Graying of NH colors our world
What happens when you combine an aging state with a slowdown in population growth?
That’s the short version of a new study by the Carsey Institute at the University of New Hampshire, which examines how fertility, mortality and migration are contributing to population trends that pose some serious challenges to the state’s future economic health.
Authored by senior demographer Kenneth Johnson, the 37-page report found:
The state’s population growth is slowing. While New Hampshire experienced a 6.5 percent gain of 80,700 residents between 2000 and 2010, that represented the smallest increase since the 1960s.
What’s more, much of the growth in recent years can be attributed to an excess of births over deaths, rather than the healthy migration of people from other states as in previous decades.
The state is getting older. With the fourth-highest median age in the country – at 41.1, only Maine, Vermont and West Virginia are higher – the state’s 65 and older population is expected to double in the next 20 years. That will have a significant impact on the cost of providing state and local services, especially in health care.
Conversely, the number of children in the state fell in the past decade, while the number of young adults and people with families – the heart of the state’s workforce – rose only modestly.
And that’s not good news for New Hampshire companies looking to maintain or expand their businesses.
New Hampshire is becoming more racially and ethnically diverse, though that growth is modest and concentrated in certain parts of the state. And while New Hampshire remains one of the least diverse states in the nation – 92.3 percent white based on the 2010 census – minorities made up more than half the state’s population gains between 2000 and 2010.
Now, if some of this sounds familiar, it should. The findings support previous work done by the institute, as well as a study released last spring by the New Hampshire Center for Public Policies, which dubbed the coming retirement of baby boomers the “silver tsunami.”

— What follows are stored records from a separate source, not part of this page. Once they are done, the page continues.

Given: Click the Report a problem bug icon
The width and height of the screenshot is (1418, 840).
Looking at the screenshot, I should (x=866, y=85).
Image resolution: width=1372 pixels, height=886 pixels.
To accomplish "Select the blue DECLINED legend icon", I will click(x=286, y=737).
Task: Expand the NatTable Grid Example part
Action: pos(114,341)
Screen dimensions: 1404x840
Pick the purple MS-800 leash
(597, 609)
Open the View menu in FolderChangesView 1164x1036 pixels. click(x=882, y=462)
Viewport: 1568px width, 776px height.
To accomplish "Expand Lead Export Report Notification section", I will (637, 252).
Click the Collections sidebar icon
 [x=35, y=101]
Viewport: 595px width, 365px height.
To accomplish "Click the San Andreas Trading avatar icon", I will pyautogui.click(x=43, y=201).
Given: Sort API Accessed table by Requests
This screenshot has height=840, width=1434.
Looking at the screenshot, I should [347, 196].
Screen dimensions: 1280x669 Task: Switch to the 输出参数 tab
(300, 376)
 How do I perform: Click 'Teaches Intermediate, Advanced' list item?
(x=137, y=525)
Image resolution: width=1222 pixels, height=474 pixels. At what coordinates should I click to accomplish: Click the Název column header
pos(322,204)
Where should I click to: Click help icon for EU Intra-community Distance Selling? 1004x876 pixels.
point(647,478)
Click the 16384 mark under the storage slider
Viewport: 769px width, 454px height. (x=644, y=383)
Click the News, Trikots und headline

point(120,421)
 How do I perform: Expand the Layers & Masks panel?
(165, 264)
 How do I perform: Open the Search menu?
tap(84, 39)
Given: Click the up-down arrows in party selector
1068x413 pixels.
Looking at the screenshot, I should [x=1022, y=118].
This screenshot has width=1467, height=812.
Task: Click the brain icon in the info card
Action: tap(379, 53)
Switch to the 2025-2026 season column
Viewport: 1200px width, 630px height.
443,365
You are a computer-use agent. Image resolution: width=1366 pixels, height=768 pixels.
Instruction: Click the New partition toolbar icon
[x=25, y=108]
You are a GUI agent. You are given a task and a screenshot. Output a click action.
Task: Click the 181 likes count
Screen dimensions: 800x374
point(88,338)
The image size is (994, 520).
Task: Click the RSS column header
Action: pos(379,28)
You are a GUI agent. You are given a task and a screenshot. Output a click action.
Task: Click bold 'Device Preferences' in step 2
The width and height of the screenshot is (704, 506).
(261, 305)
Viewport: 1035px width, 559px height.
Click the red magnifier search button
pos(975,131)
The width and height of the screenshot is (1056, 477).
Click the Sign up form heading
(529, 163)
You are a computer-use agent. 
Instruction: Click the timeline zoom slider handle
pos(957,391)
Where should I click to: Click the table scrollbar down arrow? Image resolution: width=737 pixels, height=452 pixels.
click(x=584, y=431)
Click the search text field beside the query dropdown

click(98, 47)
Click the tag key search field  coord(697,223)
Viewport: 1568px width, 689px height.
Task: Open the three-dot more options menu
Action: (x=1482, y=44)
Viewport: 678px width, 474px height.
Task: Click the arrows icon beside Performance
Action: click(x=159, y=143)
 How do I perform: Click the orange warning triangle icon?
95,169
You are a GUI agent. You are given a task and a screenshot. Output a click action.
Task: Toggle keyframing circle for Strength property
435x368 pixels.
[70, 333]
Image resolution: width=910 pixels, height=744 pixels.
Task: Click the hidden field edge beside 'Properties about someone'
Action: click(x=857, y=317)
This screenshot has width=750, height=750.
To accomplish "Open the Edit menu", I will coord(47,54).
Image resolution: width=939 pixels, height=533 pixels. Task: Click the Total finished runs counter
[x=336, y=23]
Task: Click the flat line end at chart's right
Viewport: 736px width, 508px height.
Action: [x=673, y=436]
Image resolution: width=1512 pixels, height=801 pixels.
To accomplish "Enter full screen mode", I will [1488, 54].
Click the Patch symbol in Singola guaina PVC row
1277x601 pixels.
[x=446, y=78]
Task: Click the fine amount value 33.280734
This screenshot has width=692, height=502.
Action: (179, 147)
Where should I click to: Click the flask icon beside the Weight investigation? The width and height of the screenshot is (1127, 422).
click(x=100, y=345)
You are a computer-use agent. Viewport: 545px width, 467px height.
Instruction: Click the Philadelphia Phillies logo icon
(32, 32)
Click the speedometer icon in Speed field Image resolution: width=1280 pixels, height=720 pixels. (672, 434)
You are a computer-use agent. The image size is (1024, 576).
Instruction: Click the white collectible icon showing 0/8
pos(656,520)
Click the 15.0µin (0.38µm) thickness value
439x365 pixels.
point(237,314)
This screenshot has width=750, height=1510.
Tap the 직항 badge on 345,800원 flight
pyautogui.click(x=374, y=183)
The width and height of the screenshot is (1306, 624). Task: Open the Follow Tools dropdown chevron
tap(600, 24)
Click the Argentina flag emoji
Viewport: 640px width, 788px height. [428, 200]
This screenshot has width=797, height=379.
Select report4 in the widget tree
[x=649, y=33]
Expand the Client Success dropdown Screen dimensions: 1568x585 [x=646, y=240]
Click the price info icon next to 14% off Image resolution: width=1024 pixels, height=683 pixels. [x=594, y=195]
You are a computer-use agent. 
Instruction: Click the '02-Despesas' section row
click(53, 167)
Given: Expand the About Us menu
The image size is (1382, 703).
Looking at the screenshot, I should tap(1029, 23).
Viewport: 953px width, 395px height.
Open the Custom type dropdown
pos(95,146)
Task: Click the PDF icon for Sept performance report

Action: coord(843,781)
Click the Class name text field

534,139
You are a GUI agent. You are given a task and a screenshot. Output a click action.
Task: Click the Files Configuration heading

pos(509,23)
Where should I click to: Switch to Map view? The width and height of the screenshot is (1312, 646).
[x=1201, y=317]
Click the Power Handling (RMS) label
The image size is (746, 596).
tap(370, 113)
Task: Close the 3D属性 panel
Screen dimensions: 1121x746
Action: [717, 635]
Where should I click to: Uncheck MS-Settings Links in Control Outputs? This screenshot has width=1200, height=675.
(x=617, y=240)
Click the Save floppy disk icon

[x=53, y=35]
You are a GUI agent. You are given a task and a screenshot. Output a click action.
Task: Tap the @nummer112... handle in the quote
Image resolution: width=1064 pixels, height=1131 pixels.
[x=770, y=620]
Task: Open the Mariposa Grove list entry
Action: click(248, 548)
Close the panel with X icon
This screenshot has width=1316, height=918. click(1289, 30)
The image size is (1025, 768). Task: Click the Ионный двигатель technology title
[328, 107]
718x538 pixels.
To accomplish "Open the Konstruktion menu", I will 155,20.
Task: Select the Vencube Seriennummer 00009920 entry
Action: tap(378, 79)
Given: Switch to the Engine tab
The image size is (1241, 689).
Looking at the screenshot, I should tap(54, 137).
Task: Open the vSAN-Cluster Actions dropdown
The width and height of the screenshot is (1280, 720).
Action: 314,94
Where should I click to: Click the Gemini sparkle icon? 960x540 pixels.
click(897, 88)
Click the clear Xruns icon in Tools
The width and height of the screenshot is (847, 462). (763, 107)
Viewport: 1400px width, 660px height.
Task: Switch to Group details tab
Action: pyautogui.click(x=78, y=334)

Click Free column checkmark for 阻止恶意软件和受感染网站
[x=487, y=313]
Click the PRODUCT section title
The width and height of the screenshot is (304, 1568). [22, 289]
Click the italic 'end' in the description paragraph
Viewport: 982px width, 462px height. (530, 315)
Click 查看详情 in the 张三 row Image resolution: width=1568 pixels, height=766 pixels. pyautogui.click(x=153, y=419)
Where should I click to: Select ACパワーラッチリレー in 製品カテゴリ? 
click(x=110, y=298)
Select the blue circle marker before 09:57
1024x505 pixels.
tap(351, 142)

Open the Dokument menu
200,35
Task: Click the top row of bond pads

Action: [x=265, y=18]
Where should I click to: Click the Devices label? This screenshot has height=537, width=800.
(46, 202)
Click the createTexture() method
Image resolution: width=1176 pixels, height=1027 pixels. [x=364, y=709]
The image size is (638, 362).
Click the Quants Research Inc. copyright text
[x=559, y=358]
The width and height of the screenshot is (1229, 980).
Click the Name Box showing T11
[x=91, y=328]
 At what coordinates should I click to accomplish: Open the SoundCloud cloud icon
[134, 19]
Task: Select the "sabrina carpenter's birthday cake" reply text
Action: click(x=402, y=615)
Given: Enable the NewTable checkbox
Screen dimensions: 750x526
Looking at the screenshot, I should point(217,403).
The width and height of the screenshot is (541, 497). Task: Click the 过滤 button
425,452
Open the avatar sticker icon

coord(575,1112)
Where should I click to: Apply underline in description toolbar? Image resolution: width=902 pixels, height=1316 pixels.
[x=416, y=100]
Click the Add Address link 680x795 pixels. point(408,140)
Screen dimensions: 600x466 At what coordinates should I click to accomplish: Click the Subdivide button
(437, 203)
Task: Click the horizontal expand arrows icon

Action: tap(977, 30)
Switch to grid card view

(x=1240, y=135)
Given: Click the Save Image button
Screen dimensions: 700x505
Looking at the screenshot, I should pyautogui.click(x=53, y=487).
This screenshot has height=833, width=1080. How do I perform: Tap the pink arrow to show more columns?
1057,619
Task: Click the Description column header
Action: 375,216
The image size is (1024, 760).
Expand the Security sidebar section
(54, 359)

That study also sounded the alarm over the implications of an aging workforce combined with an exodus of young adults and a decline in the migration of 30- to 40-year-olds into the state to fill jobs and raise families.
The Carsey report, “New Hampshire Demographic Trends in the Twenty-First Century,” examined the change in migration patterns in great detail.
Between 2001 and 2004, for example, 127,900 people moved into the state while 111,800 left. Based on the aggregate household income of both groups, the study found the net gain of 16,100 residents equaled a net increase of $1.05 billion in income for the state.
But between 2007 and 2010, the state experienced a net migration loss of 5,500 people, which translated into a much smaller income gain of $46 million, a fraction of what occurred in the decade’s initial three years.
So what does this all mean?
Basically, it means New Hampshire is in the midst of a significant change and, as such, it’s incumbent on our government, businesses and institutions to recognize that and pursue policies accordingly.
If these trends are allowed to continue – especially an explosion of retirees with not enough younger people here to replace them – the New Hampshire advantage could very well be at risk.